> [Tasks for this exercise]:
• a. From the pytracemalloc page, write out the passage from "As a consequence, this" up to and including "as an archive.".
• b. Answer these questions using the pytracemalloc page:
(i) At what address does the page say the official implementation can be found?
(ii) What does the page say the debug tool tracks?
(iii) Between what does the tool compute a delta?

> [Study text]:
☆ ☆ ☆ ☆ ☆ ☆ ☆

Giter VIP home page Giter VIP logo

pytracemalloc's Introduction

IMPORTANT! please read:

"pytracemalloc" is no longer maintained here.

As a consequence, this repository is now frozen, and we are no longer accepting new issues or changes to it. Instead, please see https://github.com/haypo/pytracemalloc for the official implementation.

This repo and below information are kept here as an archive.

pytracemalloc

Debug tool tracking Python memory allocations. Provide the following information:

  • Allocated size and number of allocations per file, or optionally per file and line number
  • Compute the average size of memory allocations
  • Compute delta between two "snapshots"

☆ ☆ ☆ ☆ ☆ ☆ ☆

> [Given entries]:
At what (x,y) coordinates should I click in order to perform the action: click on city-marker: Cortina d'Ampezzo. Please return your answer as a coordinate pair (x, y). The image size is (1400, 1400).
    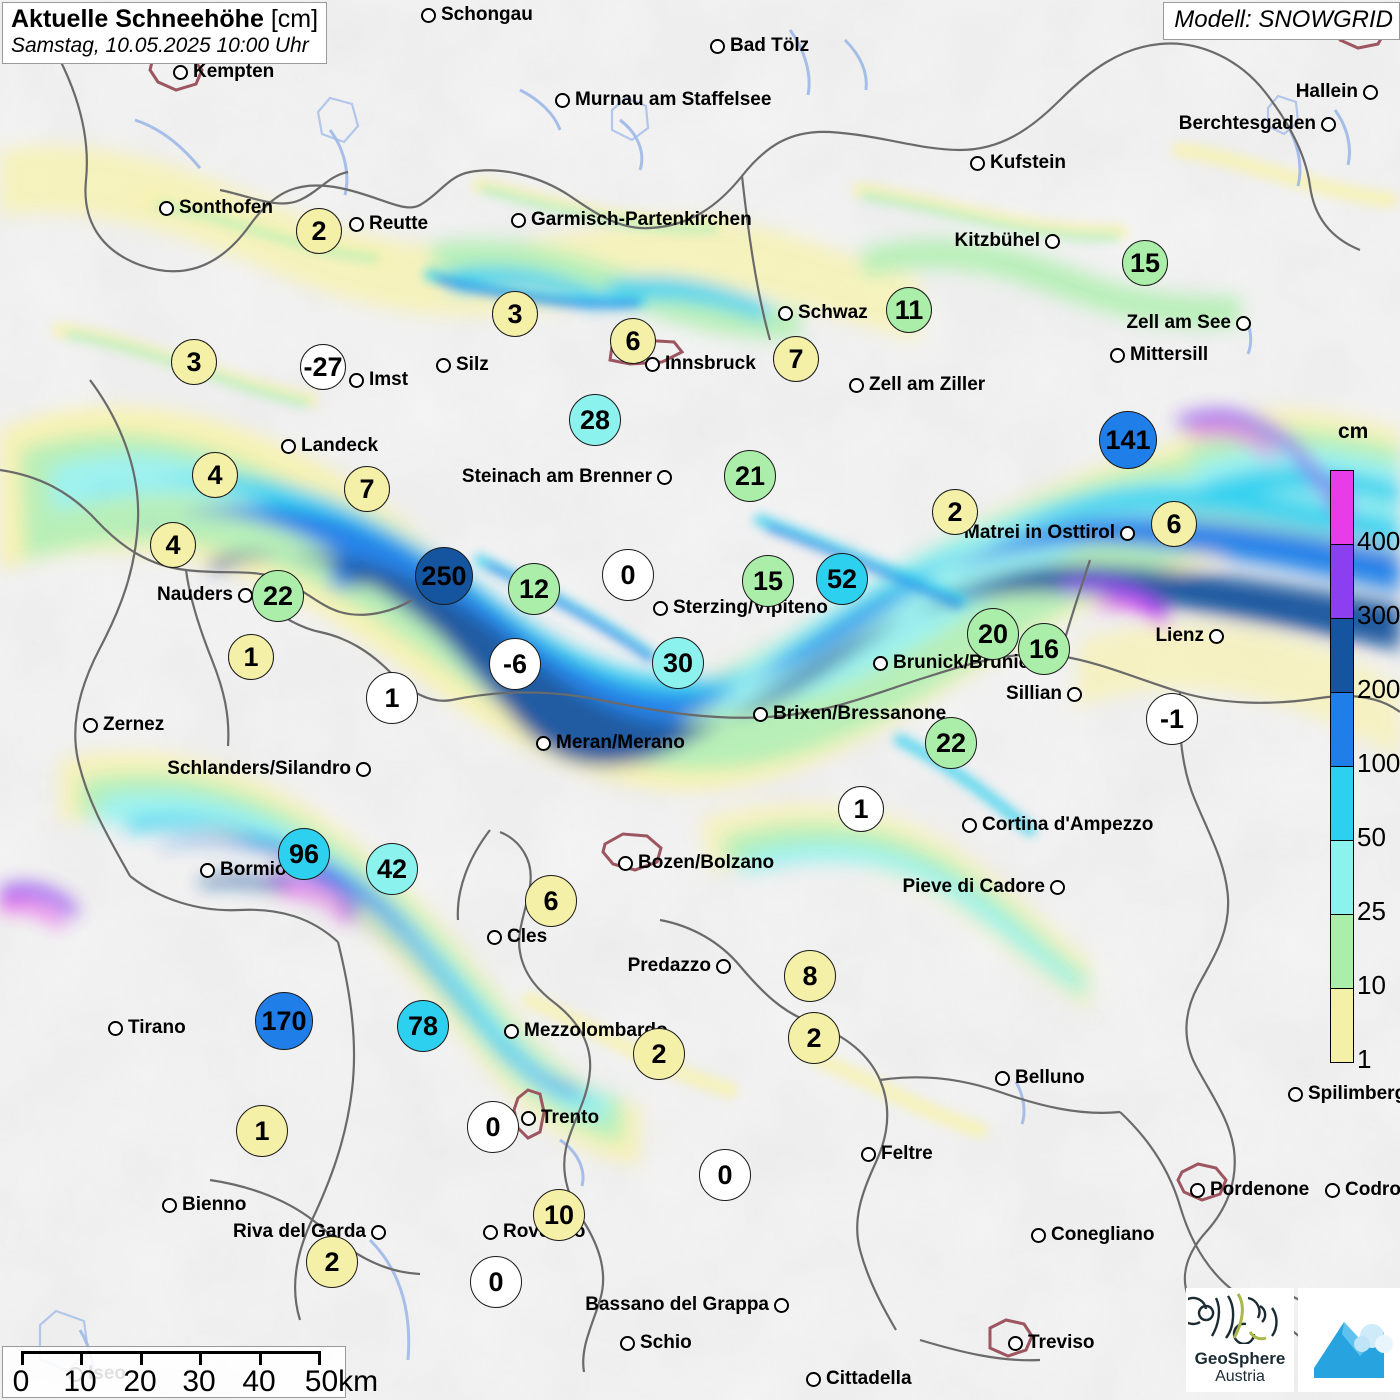
    Looking at the image, I should click on (1058, 825).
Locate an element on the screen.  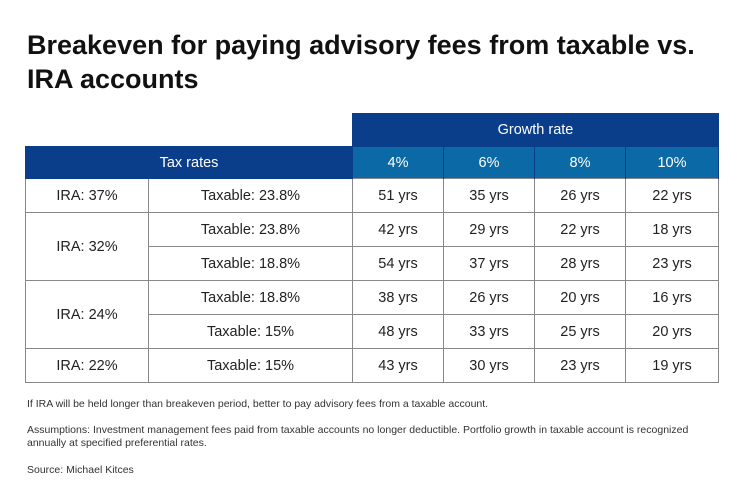
growth-rate-10: 10% is located at coordinates (672, 162).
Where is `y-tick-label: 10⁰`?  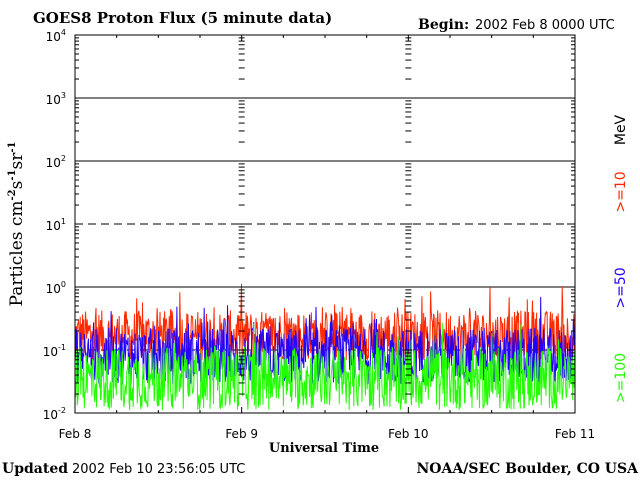 y-tick-label: 10⁰ is located at coordinates (56, 288).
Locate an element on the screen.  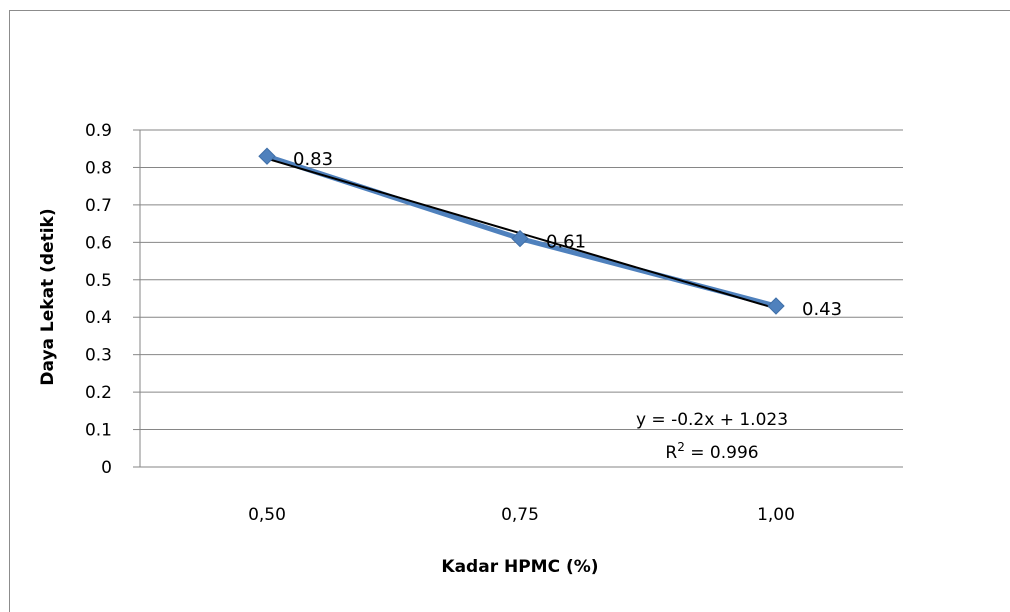
y-axis-title: Daya Lekat (detik) is located at coordinates (48, 296).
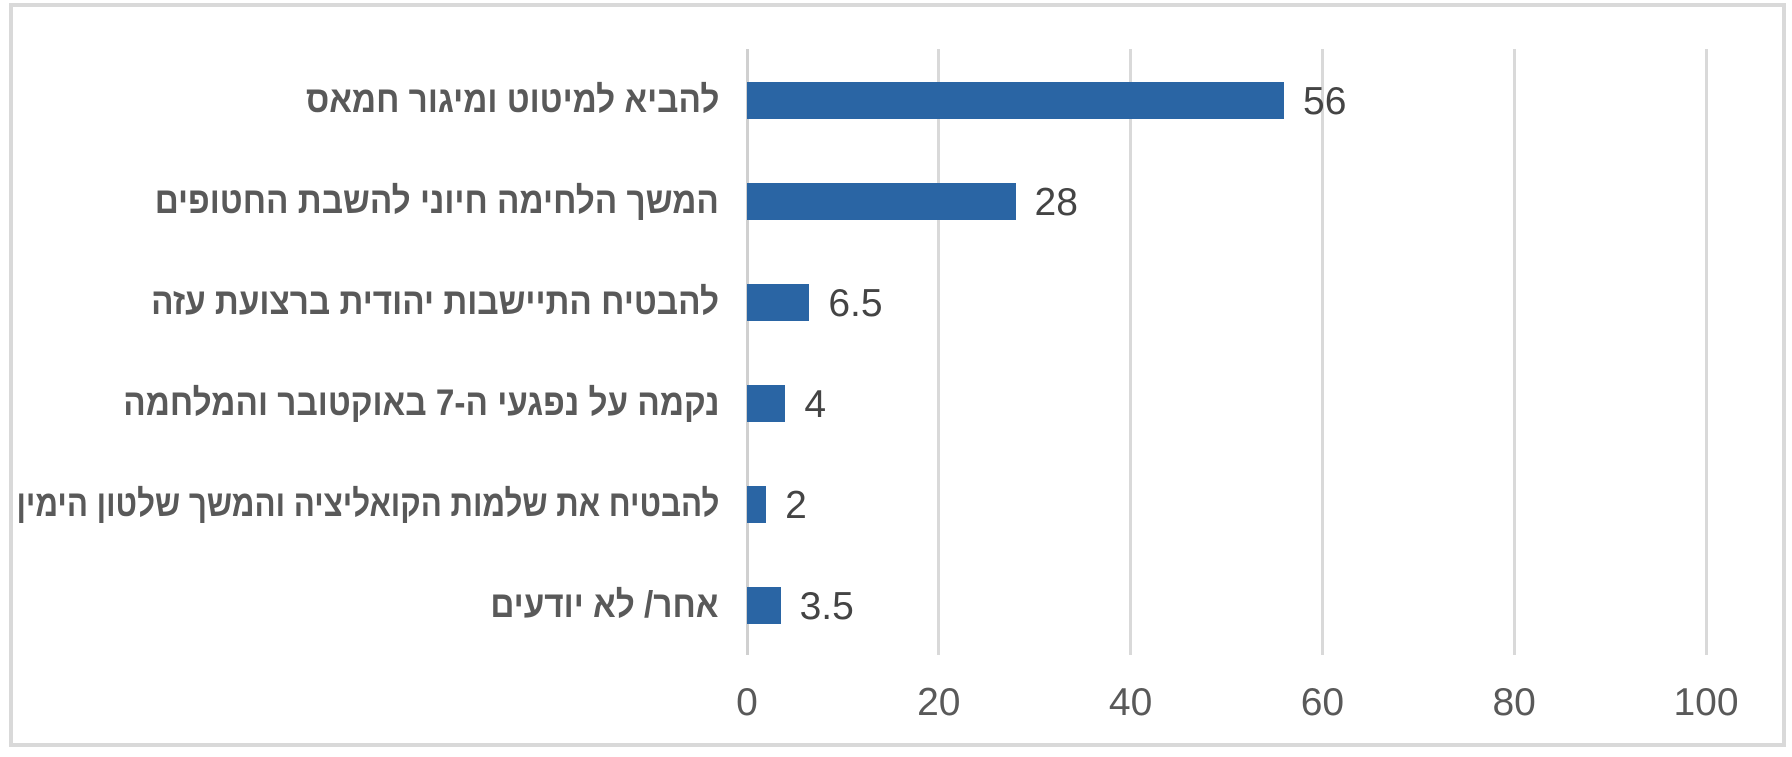  What do you see at coordinates (512, 99) in the screenshot?
I see `category-label-text: להביא למיטוט ומיגור חמאס` at bounding box center [512, 99].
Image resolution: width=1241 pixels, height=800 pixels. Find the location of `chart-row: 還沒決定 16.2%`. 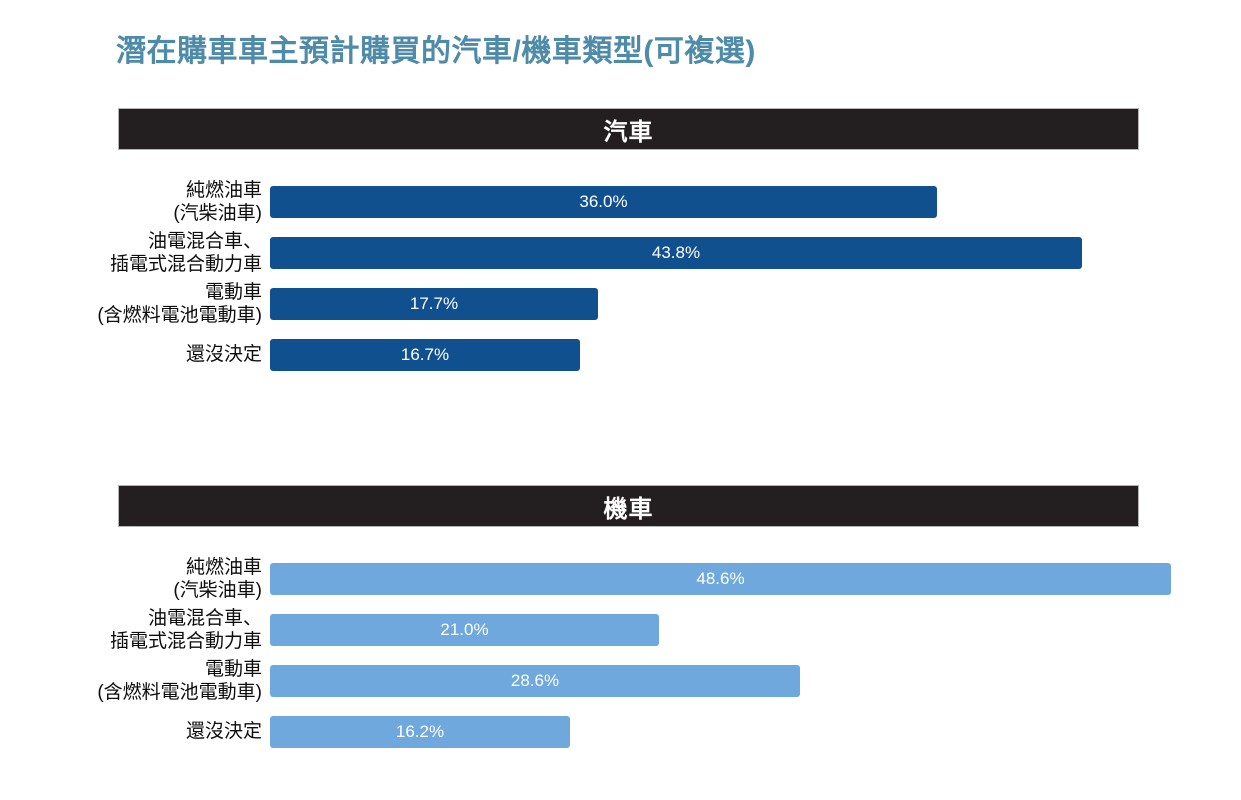

chart-row: 還沒決定 16.2% is located at coordinates (655, 732).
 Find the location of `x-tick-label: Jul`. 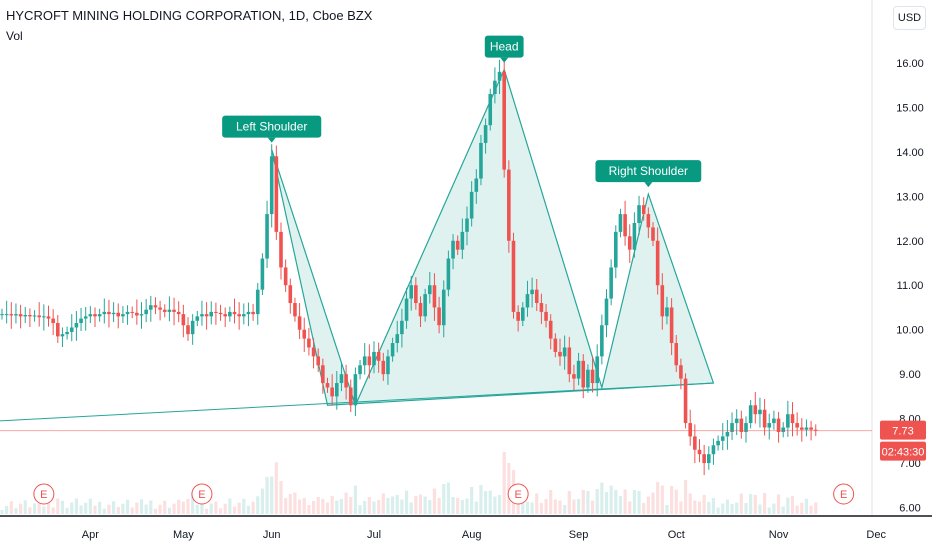

x-tick-label: Jul is located at coordinates (374, 535).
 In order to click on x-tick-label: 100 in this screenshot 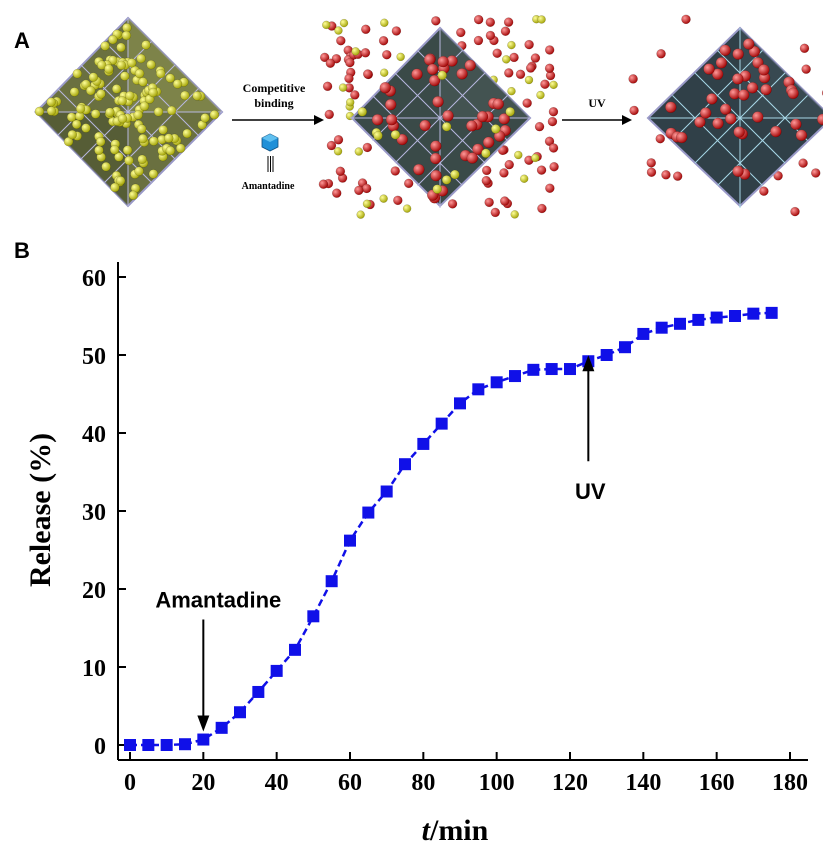, I will do `click(497, 783)`.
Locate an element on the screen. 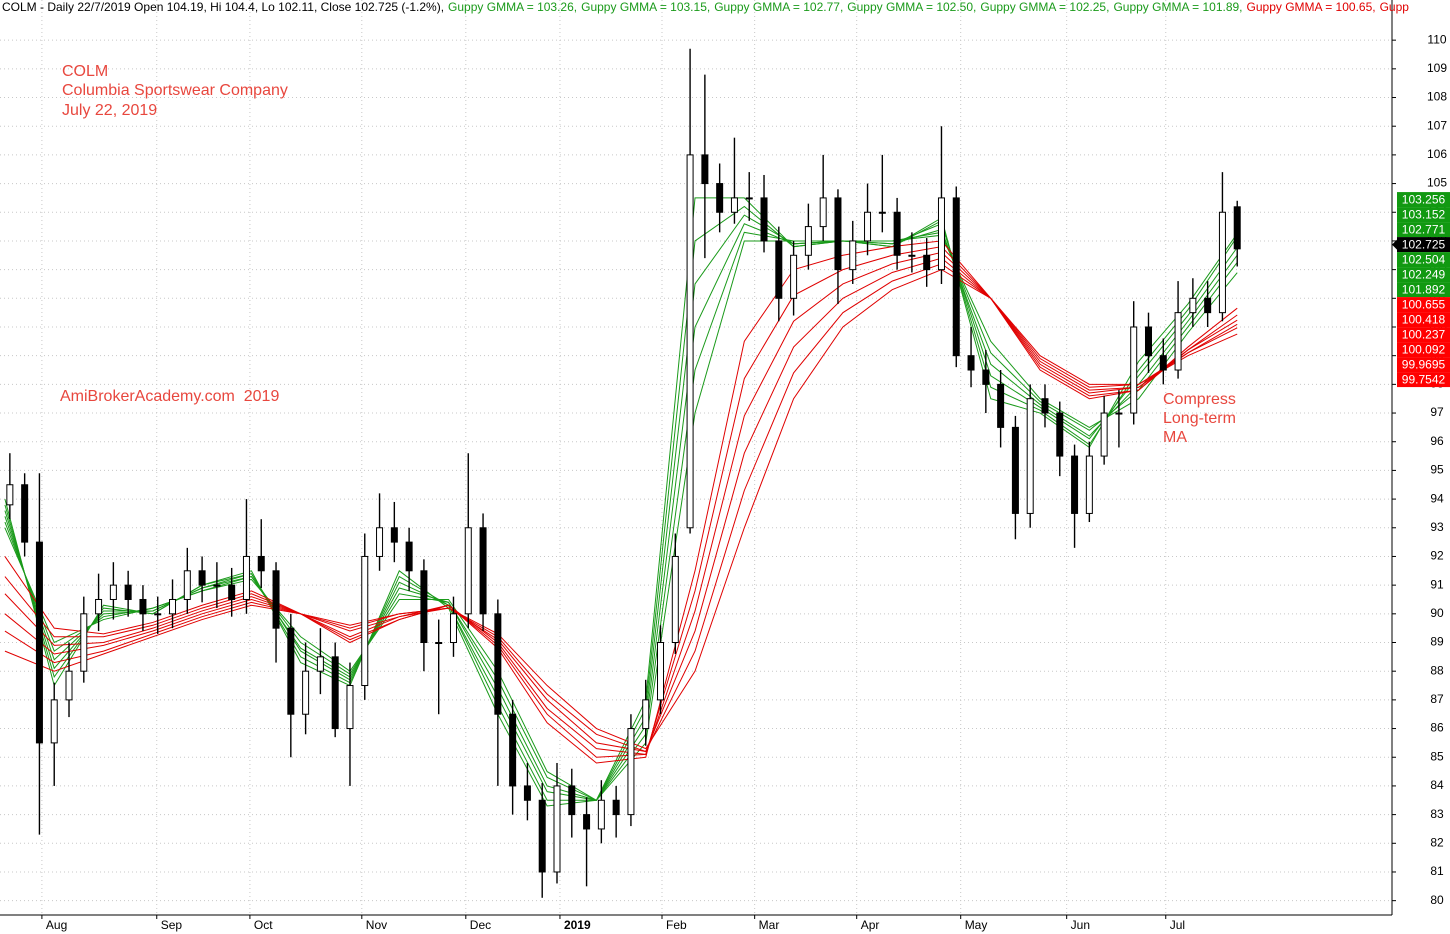  header-item: Guppy GMMA = 103.26, is located at coordinates (512, 7).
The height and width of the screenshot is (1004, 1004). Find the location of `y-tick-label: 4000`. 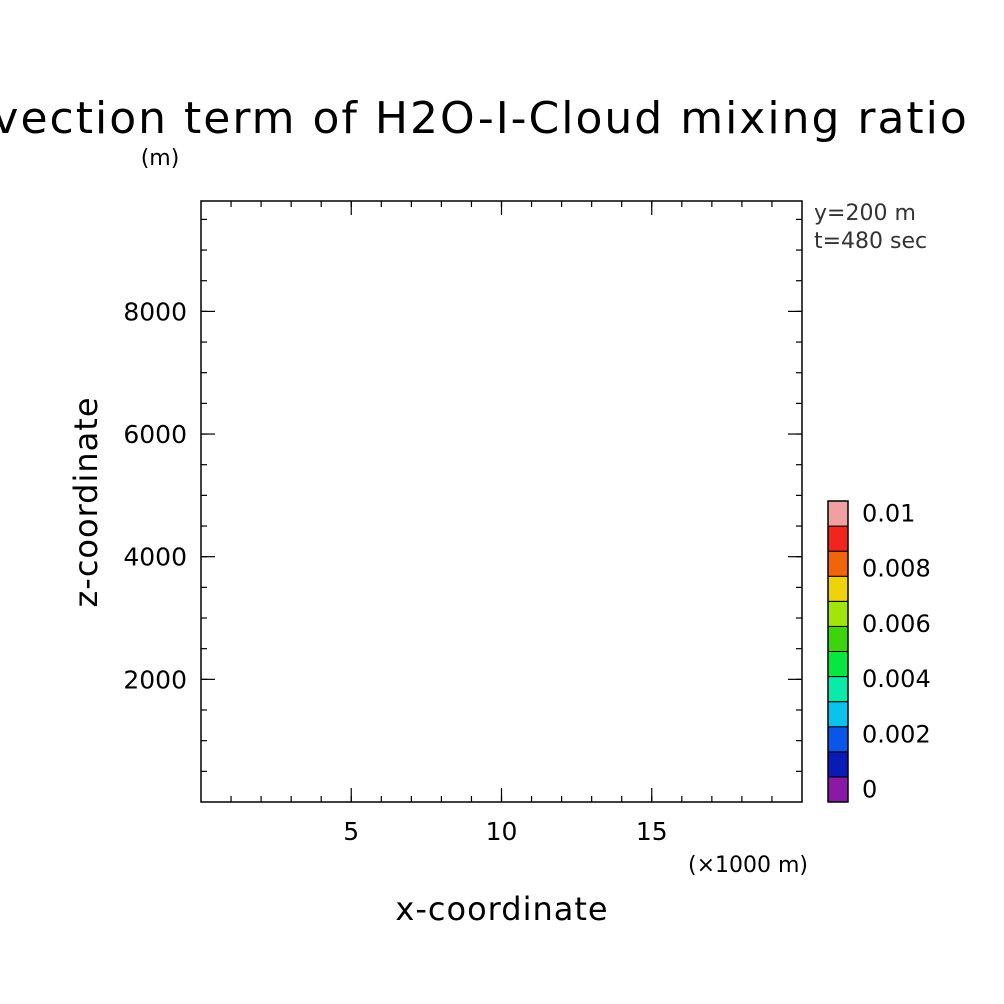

☆ ☆ ☆ ☆ ☆ ☆ ☆

> [Solutions below]:
• a.
As a consequence, this repository is now frozen, and we are no longer accepting new issues or changes to it. Instead, please see https://github.com/haypo/pytracemalloc for the official implementation.

This repo and below information are kept here as an archive.

• b.
(i) https://github.com/haypo/pytracemalloc
(ii) Python memory allocations
(iii) Two "snapshots"